PROBLEM DETAILS: Render the stretch from the line containing "Image resolution: width=1525" through the line containing "the magenta 8614" as a numbered list, omitting blank lines and including nothing beyond that stretch.

EXTRACTED DATA:
* begin *

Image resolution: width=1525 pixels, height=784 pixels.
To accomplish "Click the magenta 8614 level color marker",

* end *
* begin *

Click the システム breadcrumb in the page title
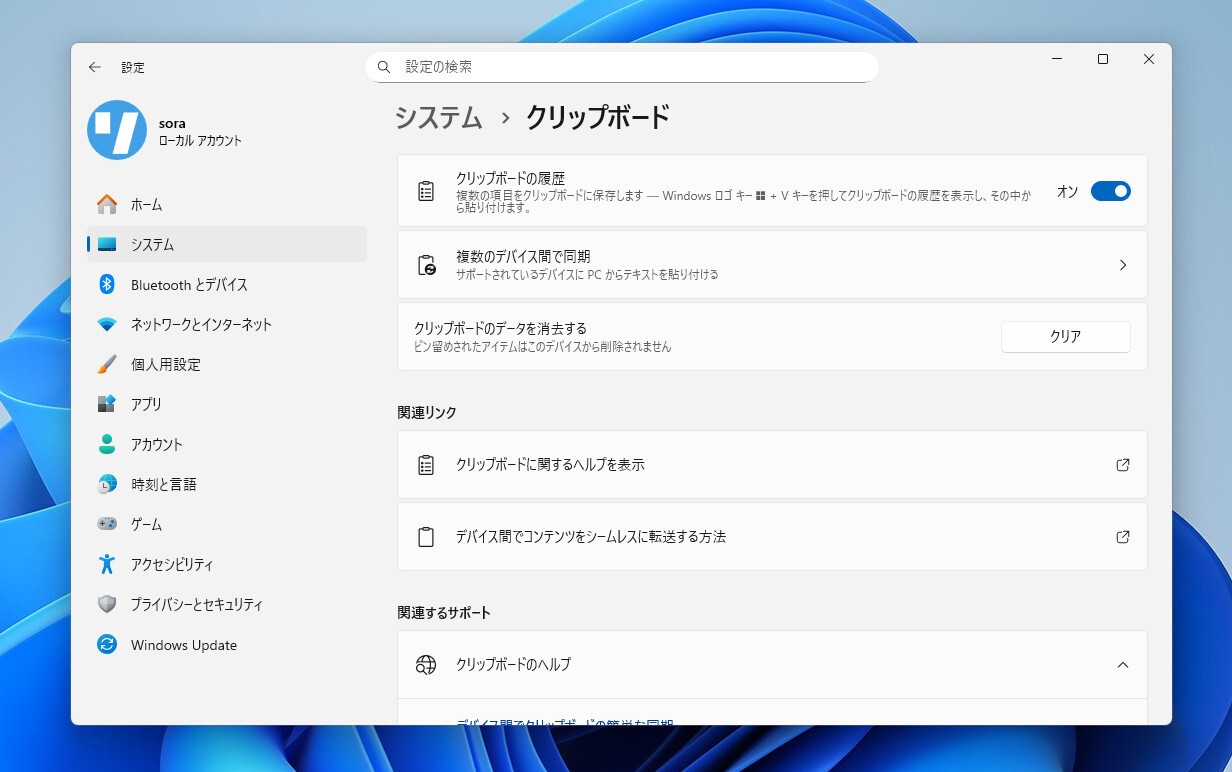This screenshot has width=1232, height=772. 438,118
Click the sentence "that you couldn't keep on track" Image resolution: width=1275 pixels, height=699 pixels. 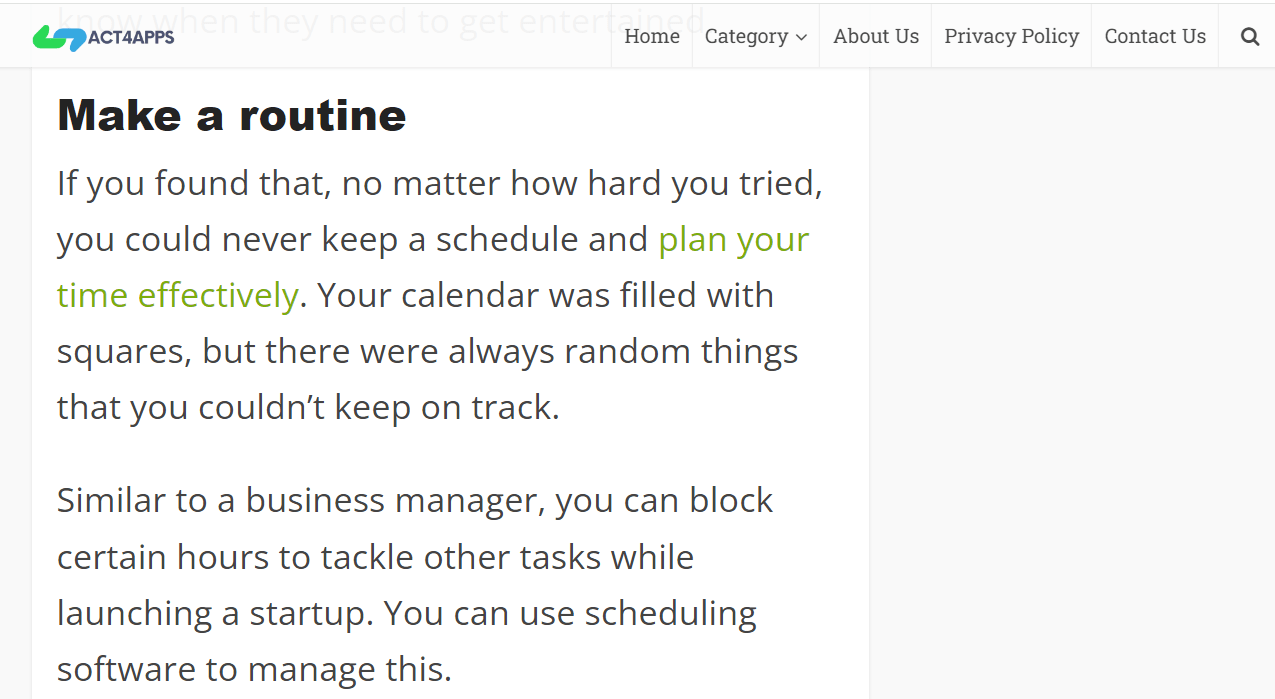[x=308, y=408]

* end *

WRITTEN REPLY:
1. Image resolution: width=1525 pixels, height=784 pixels.
2. To accomplish "Click the magenta 8614 level color marker",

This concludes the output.